→ **Task goal**
Among the records below, find the lines with the word "listing" and copy them.

→ **Data for this task**
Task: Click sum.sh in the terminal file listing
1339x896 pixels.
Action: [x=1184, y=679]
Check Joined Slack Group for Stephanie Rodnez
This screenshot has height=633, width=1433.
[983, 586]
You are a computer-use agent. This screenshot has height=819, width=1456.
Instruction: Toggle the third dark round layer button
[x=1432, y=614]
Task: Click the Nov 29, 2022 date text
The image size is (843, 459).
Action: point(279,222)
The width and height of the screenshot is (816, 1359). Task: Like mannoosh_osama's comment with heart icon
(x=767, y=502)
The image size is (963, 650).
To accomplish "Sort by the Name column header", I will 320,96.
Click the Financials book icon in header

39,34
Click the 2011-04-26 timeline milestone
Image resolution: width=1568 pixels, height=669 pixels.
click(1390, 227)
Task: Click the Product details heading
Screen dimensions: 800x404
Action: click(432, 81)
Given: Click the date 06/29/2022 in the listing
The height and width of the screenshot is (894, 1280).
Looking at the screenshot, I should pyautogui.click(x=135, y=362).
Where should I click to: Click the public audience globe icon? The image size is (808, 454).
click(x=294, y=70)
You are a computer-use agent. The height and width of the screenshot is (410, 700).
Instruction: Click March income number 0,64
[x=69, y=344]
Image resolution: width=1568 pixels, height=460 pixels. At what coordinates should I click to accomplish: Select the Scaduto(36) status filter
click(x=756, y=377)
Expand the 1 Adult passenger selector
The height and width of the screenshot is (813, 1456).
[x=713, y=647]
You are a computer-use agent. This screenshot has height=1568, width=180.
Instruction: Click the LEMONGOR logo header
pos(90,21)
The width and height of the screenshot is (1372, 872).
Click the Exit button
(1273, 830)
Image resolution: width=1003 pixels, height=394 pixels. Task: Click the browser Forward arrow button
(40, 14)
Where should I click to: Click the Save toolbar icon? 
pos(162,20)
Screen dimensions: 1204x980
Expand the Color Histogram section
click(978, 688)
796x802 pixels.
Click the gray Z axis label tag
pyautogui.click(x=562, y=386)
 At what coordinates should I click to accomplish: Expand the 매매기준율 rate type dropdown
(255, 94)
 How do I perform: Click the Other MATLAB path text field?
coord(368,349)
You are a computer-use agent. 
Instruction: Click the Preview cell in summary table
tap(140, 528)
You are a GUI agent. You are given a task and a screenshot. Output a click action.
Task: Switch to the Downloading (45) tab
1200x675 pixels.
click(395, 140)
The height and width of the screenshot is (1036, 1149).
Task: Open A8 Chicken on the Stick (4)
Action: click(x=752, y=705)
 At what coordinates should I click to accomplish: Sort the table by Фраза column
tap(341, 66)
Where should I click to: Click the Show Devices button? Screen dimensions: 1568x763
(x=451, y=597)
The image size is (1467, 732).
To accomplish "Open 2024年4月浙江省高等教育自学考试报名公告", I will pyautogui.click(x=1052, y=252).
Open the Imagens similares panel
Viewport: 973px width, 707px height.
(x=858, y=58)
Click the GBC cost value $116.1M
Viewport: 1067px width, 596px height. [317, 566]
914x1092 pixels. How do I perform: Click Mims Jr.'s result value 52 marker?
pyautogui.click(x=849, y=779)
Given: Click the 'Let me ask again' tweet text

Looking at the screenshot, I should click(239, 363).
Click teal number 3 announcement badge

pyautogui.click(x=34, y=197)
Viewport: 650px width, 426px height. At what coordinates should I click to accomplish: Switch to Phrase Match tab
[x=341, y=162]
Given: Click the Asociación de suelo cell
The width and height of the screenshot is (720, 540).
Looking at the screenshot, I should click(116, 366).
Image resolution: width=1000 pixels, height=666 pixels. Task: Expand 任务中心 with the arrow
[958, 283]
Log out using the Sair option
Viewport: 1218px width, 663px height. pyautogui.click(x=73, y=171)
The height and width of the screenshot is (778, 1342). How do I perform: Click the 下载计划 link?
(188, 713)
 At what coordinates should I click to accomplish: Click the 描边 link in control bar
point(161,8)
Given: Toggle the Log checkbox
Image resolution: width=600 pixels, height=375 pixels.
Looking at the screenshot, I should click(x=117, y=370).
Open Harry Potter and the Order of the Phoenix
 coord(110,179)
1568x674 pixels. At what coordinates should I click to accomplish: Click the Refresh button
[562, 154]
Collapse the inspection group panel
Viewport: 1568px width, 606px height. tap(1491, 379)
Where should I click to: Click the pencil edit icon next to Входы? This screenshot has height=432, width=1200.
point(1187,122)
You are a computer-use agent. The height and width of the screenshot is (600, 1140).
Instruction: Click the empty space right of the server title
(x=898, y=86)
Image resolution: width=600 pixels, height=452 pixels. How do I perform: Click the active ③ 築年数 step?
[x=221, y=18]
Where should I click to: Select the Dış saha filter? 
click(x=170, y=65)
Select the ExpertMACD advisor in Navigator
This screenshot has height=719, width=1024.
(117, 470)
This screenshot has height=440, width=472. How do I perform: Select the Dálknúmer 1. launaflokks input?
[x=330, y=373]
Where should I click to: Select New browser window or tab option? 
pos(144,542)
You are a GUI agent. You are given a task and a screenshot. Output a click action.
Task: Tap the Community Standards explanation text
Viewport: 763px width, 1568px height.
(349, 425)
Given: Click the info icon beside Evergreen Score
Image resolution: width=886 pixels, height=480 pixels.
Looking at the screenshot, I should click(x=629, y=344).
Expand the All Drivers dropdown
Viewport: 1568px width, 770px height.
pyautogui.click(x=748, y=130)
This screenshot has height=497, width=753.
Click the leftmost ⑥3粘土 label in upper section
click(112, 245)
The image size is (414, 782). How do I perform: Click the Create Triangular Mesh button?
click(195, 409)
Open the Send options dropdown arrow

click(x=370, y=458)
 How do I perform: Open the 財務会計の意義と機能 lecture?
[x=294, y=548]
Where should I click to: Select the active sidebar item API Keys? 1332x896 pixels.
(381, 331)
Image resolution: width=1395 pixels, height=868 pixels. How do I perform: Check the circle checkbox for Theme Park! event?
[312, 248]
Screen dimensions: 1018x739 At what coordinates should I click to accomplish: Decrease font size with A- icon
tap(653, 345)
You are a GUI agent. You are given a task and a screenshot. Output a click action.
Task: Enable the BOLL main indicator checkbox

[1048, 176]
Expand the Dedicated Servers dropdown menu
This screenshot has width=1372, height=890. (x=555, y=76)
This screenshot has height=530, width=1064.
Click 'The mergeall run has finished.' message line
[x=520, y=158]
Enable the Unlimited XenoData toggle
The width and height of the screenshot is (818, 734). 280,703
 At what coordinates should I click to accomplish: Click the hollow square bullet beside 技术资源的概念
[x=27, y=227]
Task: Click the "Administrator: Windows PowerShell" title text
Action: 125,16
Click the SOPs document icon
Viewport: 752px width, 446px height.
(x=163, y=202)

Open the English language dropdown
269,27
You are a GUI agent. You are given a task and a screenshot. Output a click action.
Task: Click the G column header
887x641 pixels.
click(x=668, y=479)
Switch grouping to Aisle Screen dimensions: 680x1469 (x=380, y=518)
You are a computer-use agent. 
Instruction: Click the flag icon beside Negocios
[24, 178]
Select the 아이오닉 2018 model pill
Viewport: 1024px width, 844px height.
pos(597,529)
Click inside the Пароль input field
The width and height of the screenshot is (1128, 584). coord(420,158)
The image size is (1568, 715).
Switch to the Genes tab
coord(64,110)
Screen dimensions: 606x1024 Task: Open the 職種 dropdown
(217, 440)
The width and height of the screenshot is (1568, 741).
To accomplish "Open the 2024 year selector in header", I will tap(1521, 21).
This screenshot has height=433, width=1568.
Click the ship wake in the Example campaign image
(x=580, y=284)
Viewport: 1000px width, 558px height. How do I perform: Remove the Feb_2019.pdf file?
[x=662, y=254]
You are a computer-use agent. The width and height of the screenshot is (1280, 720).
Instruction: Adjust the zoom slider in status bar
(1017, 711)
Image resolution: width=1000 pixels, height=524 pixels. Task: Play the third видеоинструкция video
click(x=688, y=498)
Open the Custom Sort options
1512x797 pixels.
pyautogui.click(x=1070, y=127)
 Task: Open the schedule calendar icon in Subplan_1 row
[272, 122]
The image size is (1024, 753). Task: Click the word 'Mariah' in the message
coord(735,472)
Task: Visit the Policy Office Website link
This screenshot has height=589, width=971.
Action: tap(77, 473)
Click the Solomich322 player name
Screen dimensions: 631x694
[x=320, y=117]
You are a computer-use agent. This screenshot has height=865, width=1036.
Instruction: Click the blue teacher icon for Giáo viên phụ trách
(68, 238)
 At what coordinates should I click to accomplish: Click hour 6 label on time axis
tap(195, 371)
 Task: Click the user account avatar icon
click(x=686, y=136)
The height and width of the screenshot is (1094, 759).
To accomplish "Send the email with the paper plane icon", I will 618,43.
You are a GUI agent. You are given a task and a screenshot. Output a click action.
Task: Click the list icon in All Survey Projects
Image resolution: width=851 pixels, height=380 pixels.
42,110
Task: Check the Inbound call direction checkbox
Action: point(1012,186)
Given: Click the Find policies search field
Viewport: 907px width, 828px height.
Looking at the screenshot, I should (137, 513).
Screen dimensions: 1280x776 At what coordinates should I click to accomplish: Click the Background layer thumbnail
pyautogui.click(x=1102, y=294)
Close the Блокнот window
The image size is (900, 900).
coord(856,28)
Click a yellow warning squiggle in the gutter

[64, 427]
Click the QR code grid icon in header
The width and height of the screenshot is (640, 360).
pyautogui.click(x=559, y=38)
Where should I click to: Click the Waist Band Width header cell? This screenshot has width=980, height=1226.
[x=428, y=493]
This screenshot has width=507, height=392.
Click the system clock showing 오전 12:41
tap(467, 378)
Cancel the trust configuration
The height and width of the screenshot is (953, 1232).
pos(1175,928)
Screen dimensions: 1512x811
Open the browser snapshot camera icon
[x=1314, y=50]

→ **Solution to the exercise**
Task: Click sum.sh in the terminal file listing
Given: Click the date 06/29/2022 in the listing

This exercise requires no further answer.